On 24 March, British nationals in Myanmar were urged to return home as soon as possible, because of poor health provision and imminent flight cancellations, although there were no Covid-19 cases there at the time. Imagine taking one of the last flights out of Yangon back to the UK already in lockdown, with over 8,000 cases and 42 deaths.
Since then, there has been widespread criticism of the UK government’s handling of the coronavirus crisis, including its slow response, the failure to close borders or quarantine incoming travellers, and inadequate testing and contact tracing.
In contrast, south-east Asian countries have seen far fewer cases. Why is this? The heat, lifestyle and other cultural factors have been suggested. There has also been suspicion that numbers are not as low as reported, in countries with low income, basic healthcare and long borders with China. But what is the evidence? We will look particularly at Myanmar (formerly Burma) and Vietnam, countries with similar population sizes to the UK.
Early prevention measures
Vietnam acted as early as January 2020, introducing measures which were seen as extreme at the time, but have since been proved effective and been praised worldwide. These included closing the border with China in February and mass contact tracing. Vietnam had previous experience of dealing with SARS in 2003 and avian flu in 2010.

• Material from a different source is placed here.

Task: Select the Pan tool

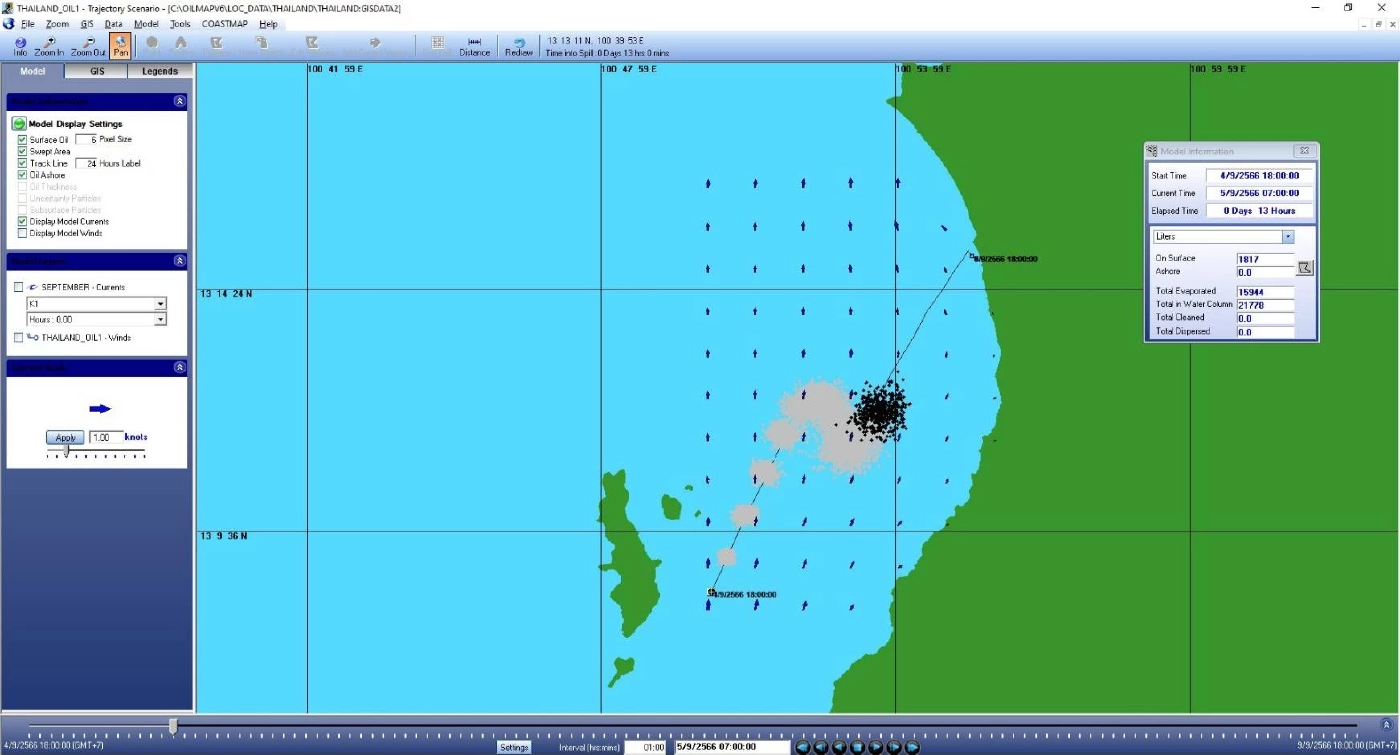Action: (x=120, y=46)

By mid-March, the Myanmar government’s reported claims that the lack of coronavirus cases was due to ‘lifestyle and diet’ were regarded with suspicion. However, in practice, many measures were implemented from January, including temperature taking at shopping malls and schools, the banning of public gatherings such as the Thingyan water festival and the imposition of a curfew. Myanmar closed all its borders, including China, on 24 March.
Face mask wearing is commonplace in south-east Asia and is currently compulsory in both countries. Both countries closed schools after the lunar new year holiday.
In contrast, by early March in the UK, people were only being advised to wash their hands regularly and stop shaking hands.
Quarantine and lockdowns
As well as closing all borders to international travel, two weeks of mandatory quarantine for civilians returning to both countries has been strictly enforced and local transmission has been prevented or halted. In Vietnam, thousands have been quarantined in military-style facilities and the nation went into total lockdown on 1 April; local lockdowns have also been enforced.
In Myanmar, over 23,000 are in quarantine facilities set up in schools and monasteries. Although there are some local lockdowns, the civilian government is reluctant to bring in total lockdown because of its uneasy alliance with the military.
By comparison, although lockdown in the UK started on 23 March, the government only brought in quarantine on 8 June, so travellers continued to arrive from high-risk countries until then.
Contact tracing and testing
Both Vietnam and Myanmar have widespread contact tracing and this is carried out effectively at a local level. In Vietnam, this has been variously reported as due to a culture of surveillance and well-established local primary healthcare centres. There has also been widespread testing.
Far fewer tests have been carried out in Myanmar. Myanmar’s poor health infrastructure is a cause for concern and it lacks the capacity to scale up testing, although additional tests have come from Singapore and the UN. However, we can assume that not everyone in the country is included in these testing and tracing measures.
On 12 March, the UK stopped mass testing and contact tracing and the subsequent test and trace scheme has been beset with problems, to say the least.
Looking ahead
Both Vietnam and Myanmar now face difficult choices in continuing to minimise the spread of Covid-19 whilst boosting economic recovery. Vietnam has already re-opened its borders to foreign experts and investors. Myanmar, however, is taking a more cautious approach, with only consular and UN officials allowed to re-enter the country, and restrictions set to continue for a further two or three months.
Compared to the UK’s woeful record in dealing with Covid-19, these two countries introduced impressive preventive measures at an early stage, which have enabled them to slow the spread of the coronavirus so far. Perhaps the UK government should reconsider its unwillingness to make international comparisons.